**DOCUMENT EXTRACT:**
------------------------------------------------------------
For us, code (and possibly class definitions) changes on a daily basis. How does this work for saving?

In general, I think the problem should be split:

Persistence mechanisms for reusability
Documentation purposes (and repeatability)

Addressing them in turn:

Store only references. If the references have changed by the time the experiment is run again, this is intended behaviour in this case (because the experimenter fixed an erroneous template pulse for example)
Store everything. If some references have changed by the time the experiment is run again, this is unintended behaviour in this case because the experiment needs to be rerun exactly like it was run the first time. Still, one might have fixed an erroneous template pulse in the meantime, so one should have the options to use the new references or the old.

0 replies

lumip · 2015-05-06T09:45:38Z

lumip
May 6, 2015

Persistent Storing of Pulses
First of all, pulse definitions are implicitly stored in the code which first defines them. As long as they are not shared between experiments/persons, this should be sufficient and there is no need to store them in another persistent storage.
A database as a persistent storage for pulses is only intended to contain pulses that should be shared/reused in some way, e.g., because they are commonly used in many experiments (or are the final implementation of a gate). Disposable pulses should not be stored in a globally accessible database. The different levels/scopes of sharing (global sharing for all experiments, internal sharing between team members of a experiment, reuse of pulses by a single person across experiments this person takes part in, ...) may require some subdivision of databases.
------------------------------------------------------------
**STATED PROBLEM:** What is the Spanish translation of this sentence from the pulse-storage discussion: "Disposable pulses should not be stored in a globally accessible database."?

**DATA SUPPLIED:**
------------------------------------------------------------
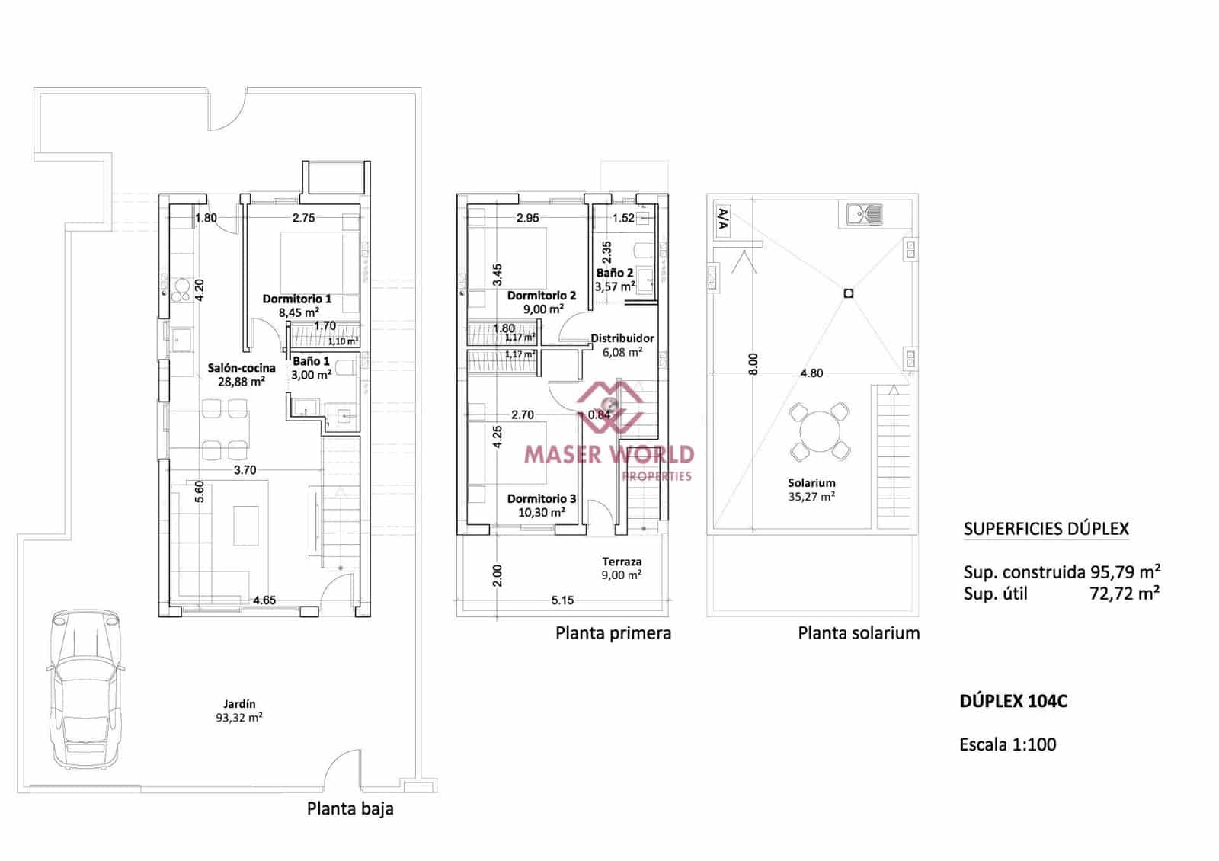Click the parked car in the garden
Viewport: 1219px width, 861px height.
------------------------------------------------------------
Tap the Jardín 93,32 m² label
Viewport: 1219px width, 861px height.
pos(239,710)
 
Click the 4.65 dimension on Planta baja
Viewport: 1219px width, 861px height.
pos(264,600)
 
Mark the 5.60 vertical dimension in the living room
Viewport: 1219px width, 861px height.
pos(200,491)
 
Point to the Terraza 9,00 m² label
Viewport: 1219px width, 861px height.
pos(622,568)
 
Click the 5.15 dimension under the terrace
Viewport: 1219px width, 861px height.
------------------------------------------------------------
**CORRECT RESULT:** Los pulsos desechables no deberían almacenarse en una base de datos accesible globalmente.